**DATASET:**
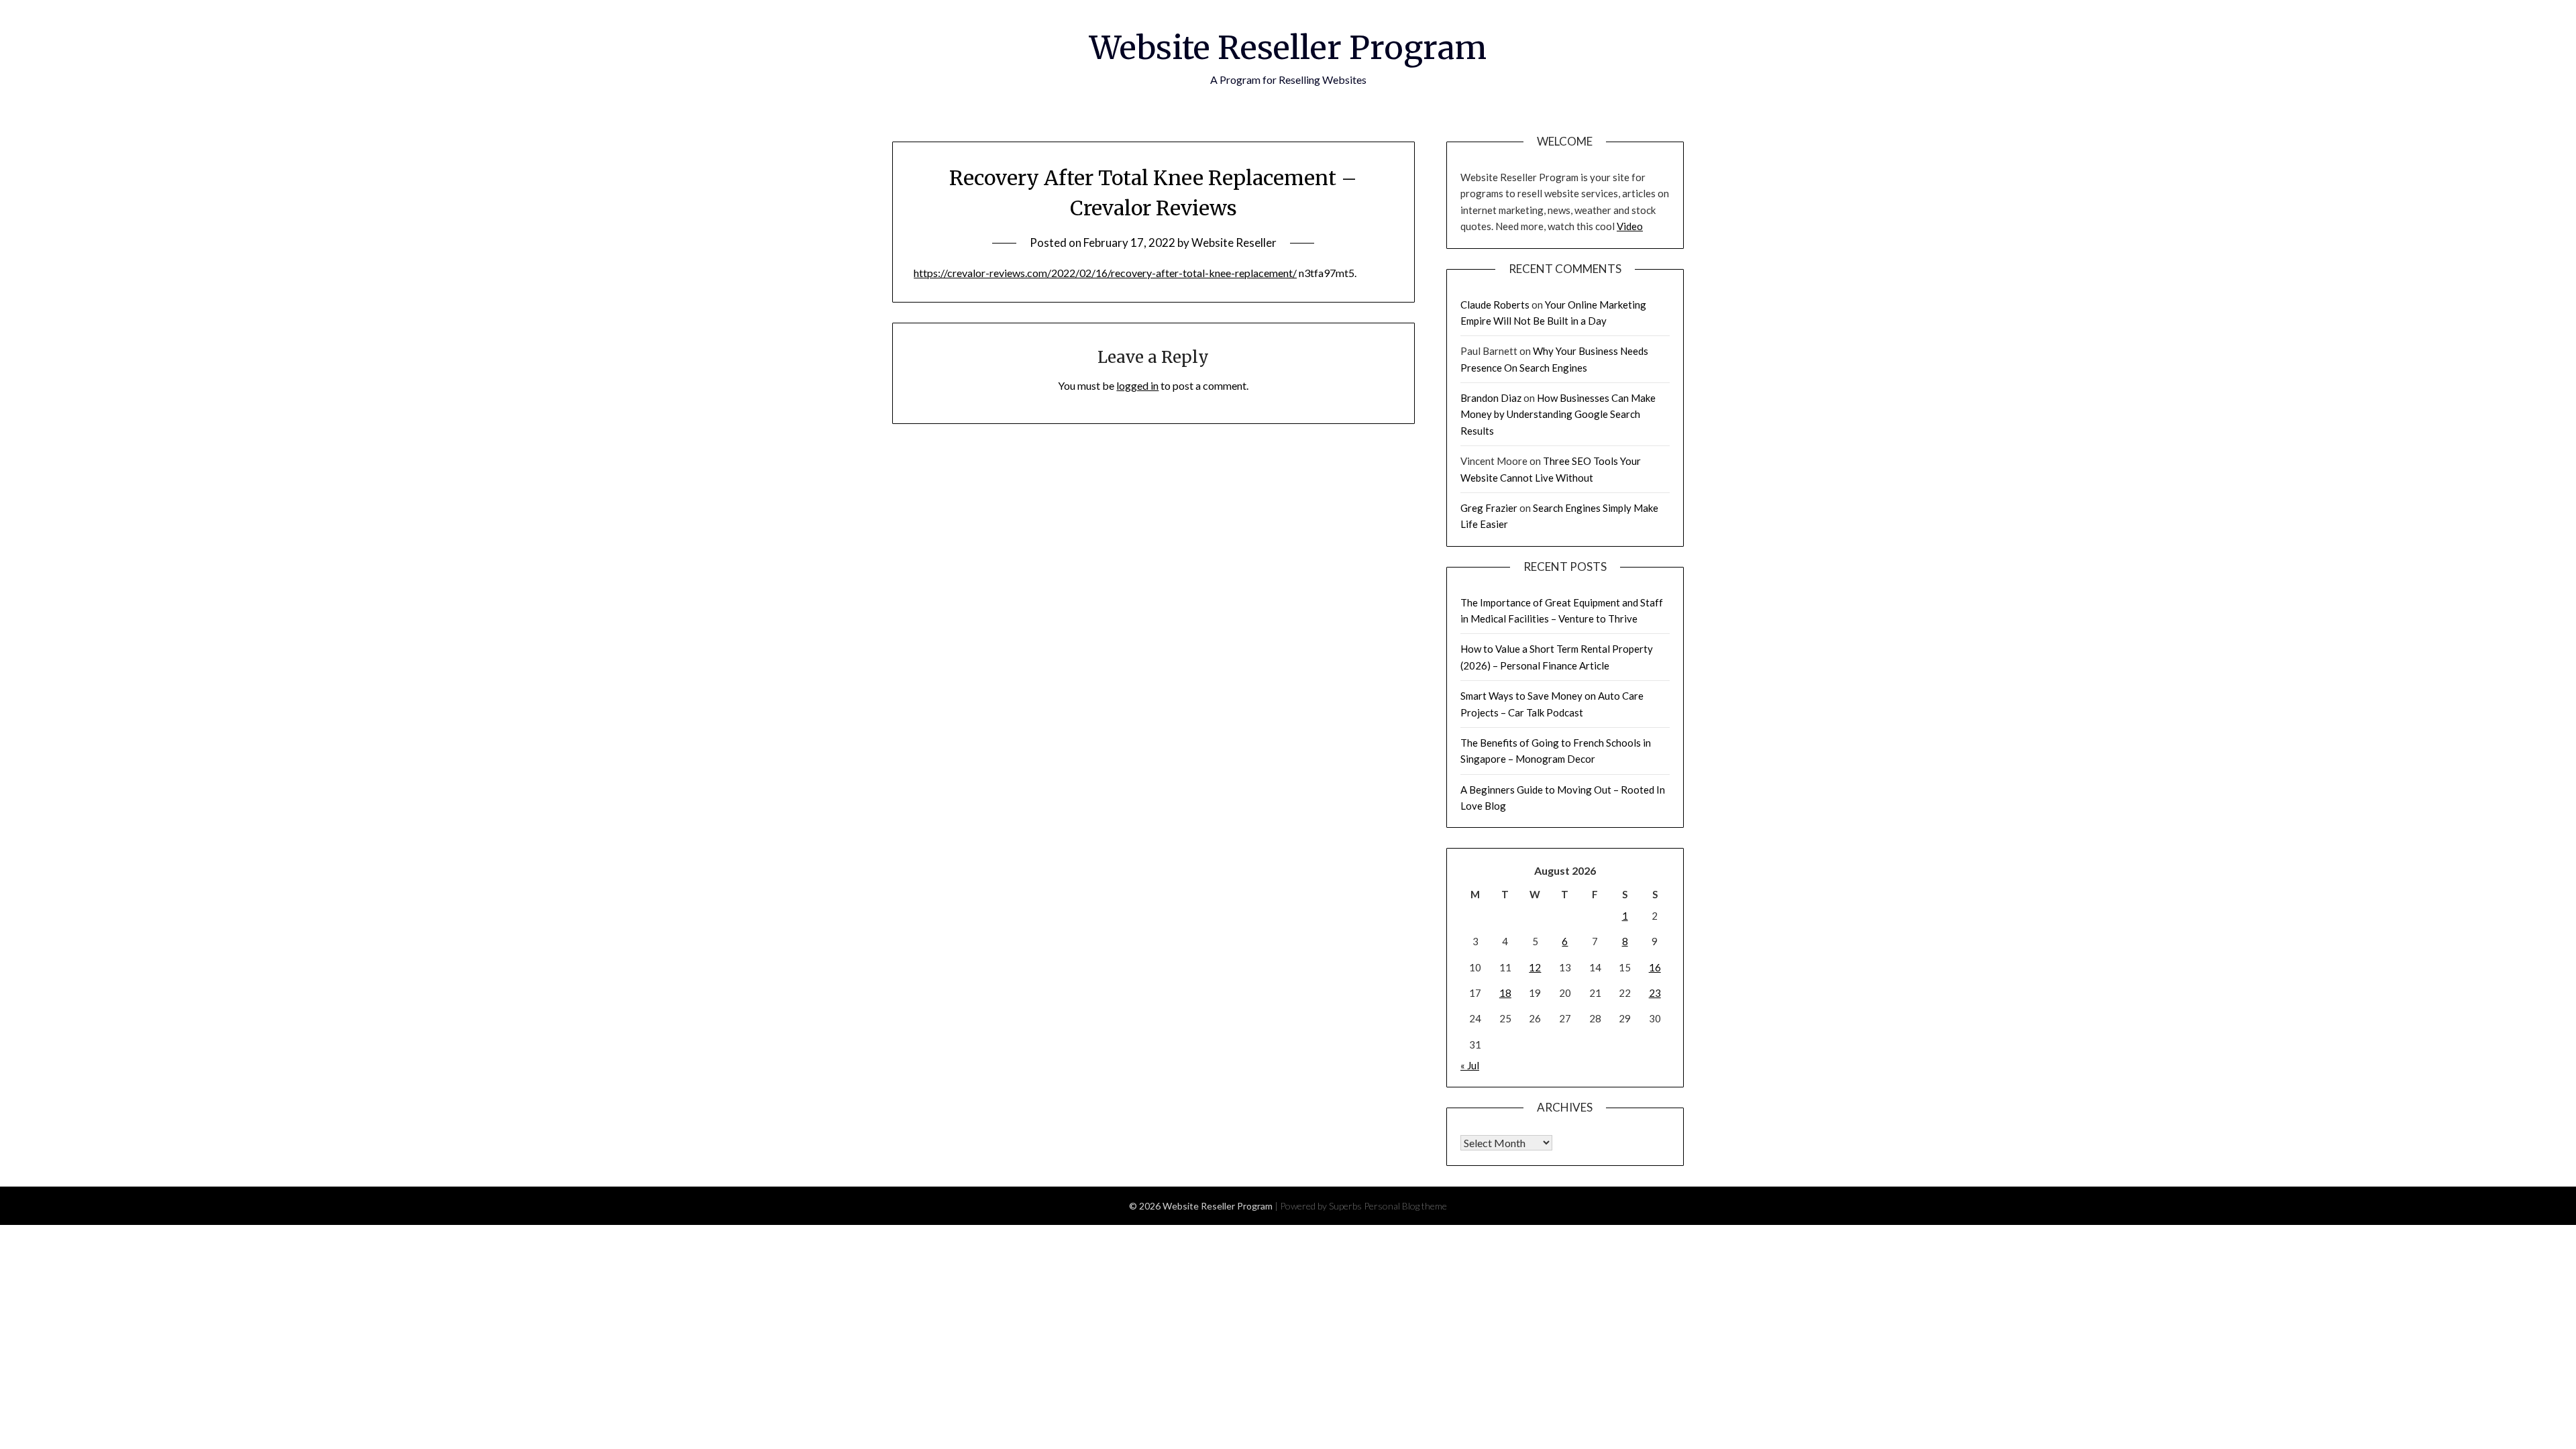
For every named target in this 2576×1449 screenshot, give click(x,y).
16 (1655, 967)
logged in (1137, 385)
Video (1630, 226)
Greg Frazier (1488, 508)
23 (1655, 993)
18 (1505, 993)
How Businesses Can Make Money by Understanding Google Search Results (1558, 414)
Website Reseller (1234, 242)
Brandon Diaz (1490, 398)
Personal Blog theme (1405, 1206)
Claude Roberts (1494, 305)
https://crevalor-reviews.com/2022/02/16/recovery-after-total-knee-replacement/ (1105, 272)
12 (1535, 967)
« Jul (1469, 1065)
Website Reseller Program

**WHAT TO PRODUCE:** The answer is the lines above, word for word, from the first one through the one containing "Jul (1469, 1065)"; it includes no pictures.

**RESPONSE:**
For every named target in this 2576×1449 screenshot, give click(x,y).
16 (1655, 967)
logged in (1137, 385)
Video (1630, 226)
Greg Frazier (1488, 508)
23 (1655, 993)
18 (1505, 993)
How Businesses Can Make Money by Understanding Google Search Results (1558, 414)
Website Reseller (1234, 242)
Brandon Diaz (1490, 398)
Personal Blog theme (1405, 1206)
Claude Roberts (1494, 305)
https://crevalor-reviews.com/2022/02/16/recovery-after-total-knee-replacement/ (1105, 272)
12 (1535, 967)
« Jul (1469, 1065)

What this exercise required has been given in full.